## WORK TO DO
Please rewrite the records below, substituting "dock" for every "taskbar" and leaving all else the same.

[Recorded data]
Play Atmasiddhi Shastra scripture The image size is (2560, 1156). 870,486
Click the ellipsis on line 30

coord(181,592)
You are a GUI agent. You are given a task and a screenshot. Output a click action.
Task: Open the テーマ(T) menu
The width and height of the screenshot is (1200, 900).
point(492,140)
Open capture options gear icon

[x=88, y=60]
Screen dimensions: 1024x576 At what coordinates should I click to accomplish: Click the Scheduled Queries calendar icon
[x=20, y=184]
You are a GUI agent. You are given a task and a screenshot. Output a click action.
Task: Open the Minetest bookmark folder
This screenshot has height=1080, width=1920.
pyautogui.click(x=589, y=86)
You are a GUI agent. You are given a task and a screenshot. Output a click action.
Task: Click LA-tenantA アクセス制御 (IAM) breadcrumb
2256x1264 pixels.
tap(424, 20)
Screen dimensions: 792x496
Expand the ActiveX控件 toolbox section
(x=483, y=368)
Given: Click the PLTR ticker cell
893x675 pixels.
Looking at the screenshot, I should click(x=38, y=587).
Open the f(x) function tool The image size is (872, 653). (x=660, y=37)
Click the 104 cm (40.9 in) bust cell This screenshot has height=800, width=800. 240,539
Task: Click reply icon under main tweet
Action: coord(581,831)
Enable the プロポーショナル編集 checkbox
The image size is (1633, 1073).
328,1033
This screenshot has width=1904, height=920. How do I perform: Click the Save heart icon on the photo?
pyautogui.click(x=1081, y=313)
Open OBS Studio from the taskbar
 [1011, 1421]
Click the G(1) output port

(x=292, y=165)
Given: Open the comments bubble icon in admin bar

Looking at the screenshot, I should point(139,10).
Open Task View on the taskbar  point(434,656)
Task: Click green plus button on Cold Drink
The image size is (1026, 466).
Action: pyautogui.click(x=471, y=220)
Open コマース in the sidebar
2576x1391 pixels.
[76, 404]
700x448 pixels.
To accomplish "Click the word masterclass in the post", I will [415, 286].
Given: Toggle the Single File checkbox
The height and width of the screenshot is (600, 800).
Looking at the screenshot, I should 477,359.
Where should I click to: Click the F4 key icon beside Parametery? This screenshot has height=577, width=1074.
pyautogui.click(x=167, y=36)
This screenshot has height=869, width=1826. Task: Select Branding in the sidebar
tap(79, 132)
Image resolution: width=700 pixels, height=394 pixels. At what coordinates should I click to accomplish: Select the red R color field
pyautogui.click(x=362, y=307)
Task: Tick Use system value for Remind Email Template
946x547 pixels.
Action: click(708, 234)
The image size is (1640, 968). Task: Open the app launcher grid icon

## EXERCISE ANSWER
Play Atmasiddhi Shastra scripture The image size is (2560, 1156). 870,486
Click the ellipsis on line 30

coord(181,592)
You are a GUI agent. You are given a task and a screenshot. Output a click action.
Task: Open the テーマ(T) menu
The width and height of the screenshot is (1200, 900).
point(492,140)
Open capture options gear icon

[x=88, y=60]
Screen dimensions: 1024x576 At what coordinates should I click to accomplish: Click the Scheduled Queries calendar icon
[x=20, y=184]
You are a GUI agent. You are given a task and a screenshot. Output a click action.
Task: Open the Minetest bookmark folder
This screenshot has height=1080, width=1920.
pyautogui.click(x=589, y=86)
You are a GUI agent. You are given a task and a screenshot. Output a click action.
Task: Click LA-tenantA アクセス制御 (IAM) breadcrumb
2256x1264 pixels.
tap(424, 20)
Screen dimensions: 792x496
Expand the ActiveX控件 toolbox section
(x=483, y=368)
Given: Click the PLTR ticker cell
893x675 pixels.
Looking at the screenshot, I should click(x=38, y=587).
Open the f(x) function tool The image size is (872, 653). (x=660, y=37)
Click the 104 cm (40.9 in) bust cell This screenshot has height=800, width=800. 240,539
Task: Click reply icon under main tweet
Action: coord(581,831)
Enable the プロポーショナル編集 checkbox
The image size is (1633, 1073).
328,1033
This screenshot has width=1904, height=920. How do I perform: Click the Save heart icon on the photo?
pyautogui.click(x=1081, y=313)
Open OBS Studio from the dock
 [1011, 1421]
Click the G(1) output port

(x=292, y=165)
Given: Open the comments bubble icon in admin bar

Looking at the screenshot, I should point(139,10).
Open Task View on the dock  point(434,656)
Task: Click green plus button on Cold Drink
The image size is (1026, 466).
Action: pyautogui.click(x=471, y=220)
Open コマース in the sidebar
2576x1391 pixels.
[76, 404]
700x448 pixels.
To accomplish "Click the word masterclass in the post", I will [415, 286].
Given: Toggle the Single File checkbox
The height and width of the screenshot is (600, 800).
Looking at the screenshot, I should 477,359.
Where should I click to: Click the F4 key icon beside Parametery? This screenshot has height=577, width=1074.
pyautogui.click(x=167, y=36)
This screenshot has height=869, width=1826. Task: Select Branding in the sidebar
tap(79, 132)
Image resolution: width=700 pixels, height=394 pixels. At what coordinates should I click to accomplish: Select the red R color field
pyautogui.click(x=362, y=307)
Task: Tick Use system value for Remind Email Template
946x547 pixels.
Action: click(708, 234)
The image size is (1640, 968). Task: Open the app launcher grid icon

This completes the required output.